Похожее, подобное или по смыслу совершенно такое же, другими словами, в разное время, в разных образах, и по-русски, и на других языках бывало уже сказано и еще будет сказано теми, кто близок Царственному Слову. Без заимствований, без подражания, без пересказа. Они — одна семья. Чего ж нам дивиться фамильному
Рукописи, книги… Много, слишком много врагов у папируса, пергамента, бумаги. Сырость, плесень, черви, мыши и крысы, небреженье владельцев, войны, наводнения, пожары, невежество темных и злоба просвещенных, шалость ребенка и даже солнечный свет легко губят тленное письмо. А до письма традиция шла изустно, способом, казалось бы, еще более неверным и хрупким.
И все же, когда смотришь в прошлое, то ряды выдающихся людей, память о которых сохранена изустным преданьем, кажутся сильными, сомкнутыми, надежными.
Заслужившее внимание современником заучивается и заучивается с голоса, переписывается и переписывается и поднимается по живой лестнице поколений как бы само собой, без приказа и понуждения.
Искусство защищается собственной силой прекрасного.
Россия, Русь. Только в России, только на Руси — все время звучало у Шаляпина, все время им упоминалось.
«Моя мечта неразрывно связана с Россией. Моему сердцу, любящему Римского-Корсакова, роднее свирель на опушке леса», — говорил Шаляпин и тут же добавлял:
«Надо только помнить, что законное право личного пристрастия к одному типу красоты и величия не исключает преклонения перед другими».

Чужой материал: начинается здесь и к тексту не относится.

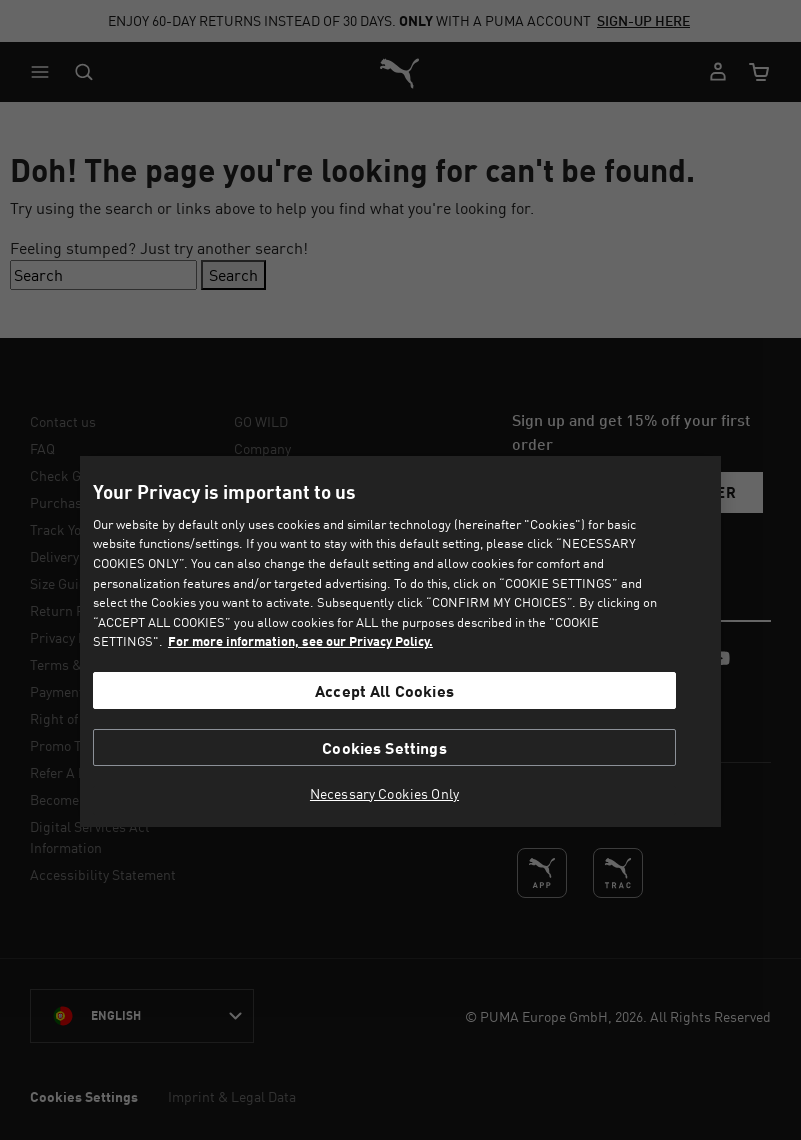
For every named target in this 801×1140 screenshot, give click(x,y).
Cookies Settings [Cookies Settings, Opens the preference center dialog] (384, 747)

Для него, по русской широте души, иначе и быть не могло. Он, русский, вдохнул жизнь в непонятую до него итальянскими исполнителями оперу «Мефистофель» итальянского же композитора Бойто. Затем он заставил буквально весь многоязычный и разноплеменный мир понять и принять таких коренных русских творцов Прекрасного, как Мусоргский, Римский-Корсаков, Рахманинов. И нигде и никто не обижался. Не обижались и тогда, когда он пел по-русски: понимали.
Он искал высоко над собой, он хотел выразить больше, чем возможно человеческой силе. Поэтому его всегда преследовало сомненье, и жалило, и толкало: выше иди, еще выше, стремись! Себе он не лгал. Он настежь, по-русски, открывал свою душу в Искусстве. Именно поэтому он прошел в нашем мире как полномочный посол Руси и России, как такой — был принят и остался таким.
Был ли он счастлив? Конечно же нет! Как все в том обманчиво-плотном строю великих людей прошлого, куда его унес ветер времени; он боролся за недостижимое и оставил дверь открытой.
Он был более чем счастлив: он нес нам веру в высоту бытия, достижимую через Красоту, свет которой ложится и на наши дороги.
Здесь — подлинная реальность человеческой жизни, здесь ее сущность, а смерти нет.
Мы говорим об истечении первого столетия от рождения Федора Ивановича Шаляпина. Он жив — в таинственной области гения.
И о движении времени, ощутимом нами по собственной нашей судьбе.
ДЕВЯТЬ ЭТЮДОВ
НОЧЬЮ
Под деревней чистый озерный плес лежал километра на полтора. Дальше стояли высокие стены камыша. Обманчиво сплошные, они казались берегом. Только казались — за ними были немереные просторы, несчитанные мелкие плесы, из которых самые большие носили названия озер, хотя их разделяли не твердые берега, а камышовые крепи. Там я провел весь пасмурный день и хмурый вечер.